#### EXERCISE PROMPT:
Return every line in the entries below that contains the string "pyautogui". Treat uppercase and lowercase letters as distinct.

(begin)

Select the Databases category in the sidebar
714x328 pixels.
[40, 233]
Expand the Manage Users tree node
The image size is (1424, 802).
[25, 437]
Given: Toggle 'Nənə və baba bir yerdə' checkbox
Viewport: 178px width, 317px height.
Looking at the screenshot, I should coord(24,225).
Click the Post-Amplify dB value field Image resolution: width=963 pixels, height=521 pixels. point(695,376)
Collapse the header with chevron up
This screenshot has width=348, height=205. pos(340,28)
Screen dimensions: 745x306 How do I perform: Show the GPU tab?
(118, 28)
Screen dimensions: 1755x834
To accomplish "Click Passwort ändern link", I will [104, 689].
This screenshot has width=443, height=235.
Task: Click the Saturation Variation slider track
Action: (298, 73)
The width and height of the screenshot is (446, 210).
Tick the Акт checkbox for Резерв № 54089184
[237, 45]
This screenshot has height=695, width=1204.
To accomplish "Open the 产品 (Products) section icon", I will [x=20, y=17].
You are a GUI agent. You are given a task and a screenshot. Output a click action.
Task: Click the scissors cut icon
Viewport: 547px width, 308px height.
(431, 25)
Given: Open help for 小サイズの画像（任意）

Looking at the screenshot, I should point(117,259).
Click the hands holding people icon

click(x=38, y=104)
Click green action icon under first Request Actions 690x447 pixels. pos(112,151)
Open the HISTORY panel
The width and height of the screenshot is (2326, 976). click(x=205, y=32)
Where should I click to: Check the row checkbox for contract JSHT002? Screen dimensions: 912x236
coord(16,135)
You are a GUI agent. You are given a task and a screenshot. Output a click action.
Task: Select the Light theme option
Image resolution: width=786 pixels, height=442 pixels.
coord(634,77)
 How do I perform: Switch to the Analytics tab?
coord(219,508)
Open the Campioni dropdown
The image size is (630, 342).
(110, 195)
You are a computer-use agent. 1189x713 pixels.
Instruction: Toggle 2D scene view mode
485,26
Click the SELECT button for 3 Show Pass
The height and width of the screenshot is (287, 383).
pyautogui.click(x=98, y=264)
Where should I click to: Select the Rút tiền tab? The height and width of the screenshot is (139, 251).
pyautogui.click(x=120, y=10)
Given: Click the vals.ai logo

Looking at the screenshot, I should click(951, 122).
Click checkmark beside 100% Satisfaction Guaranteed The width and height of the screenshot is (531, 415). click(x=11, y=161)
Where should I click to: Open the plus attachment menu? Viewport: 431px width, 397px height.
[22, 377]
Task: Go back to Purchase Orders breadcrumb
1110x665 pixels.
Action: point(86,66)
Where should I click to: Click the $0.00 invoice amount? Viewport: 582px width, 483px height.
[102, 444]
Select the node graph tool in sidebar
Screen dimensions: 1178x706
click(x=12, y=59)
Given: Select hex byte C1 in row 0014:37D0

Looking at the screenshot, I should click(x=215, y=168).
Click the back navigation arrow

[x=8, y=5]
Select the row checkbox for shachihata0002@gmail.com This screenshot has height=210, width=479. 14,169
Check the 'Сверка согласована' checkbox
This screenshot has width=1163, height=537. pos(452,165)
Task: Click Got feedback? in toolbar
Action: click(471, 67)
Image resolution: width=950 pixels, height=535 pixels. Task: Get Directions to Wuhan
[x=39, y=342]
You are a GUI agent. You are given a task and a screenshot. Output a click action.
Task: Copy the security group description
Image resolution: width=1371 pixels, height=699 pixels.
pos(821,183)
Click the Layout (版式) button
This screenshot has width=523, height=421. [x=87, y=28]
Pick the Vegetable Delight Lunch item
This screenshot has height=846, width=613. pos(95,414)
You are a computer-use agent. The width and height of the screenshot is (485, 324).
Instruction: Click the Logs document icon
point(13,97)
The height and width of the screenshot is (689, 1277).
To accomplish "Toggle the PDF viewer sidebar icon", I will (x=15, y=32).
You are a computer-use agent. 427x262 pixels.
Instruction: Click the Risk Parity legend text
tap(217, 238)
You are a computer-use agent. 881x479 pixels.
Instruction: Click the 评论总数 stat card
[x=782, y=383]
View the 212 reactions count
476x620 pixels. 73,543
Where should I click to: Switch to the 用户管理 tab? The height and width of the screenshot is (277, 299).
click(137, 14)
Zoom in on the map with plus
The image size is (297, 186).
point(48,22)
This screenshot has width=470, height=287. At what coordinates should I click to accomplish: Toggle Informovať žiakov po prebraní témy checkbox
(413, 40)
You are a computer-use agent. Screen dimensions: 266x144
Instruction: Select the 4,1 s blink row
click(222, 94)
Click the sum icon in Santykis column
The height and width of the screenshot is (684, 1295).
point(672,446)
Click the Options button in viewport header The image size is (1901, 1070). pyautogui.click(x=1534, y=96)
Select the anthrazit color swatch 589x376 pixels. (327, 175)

(end)

#### EXERCISE RESPONSE:
pyautogui.click(x=98, y=264)
pyautogui.click(x=120, y=10)
Click the Options button in viewport header The image size is (1901, 1070). pyautogui.click(x=1534, y=96)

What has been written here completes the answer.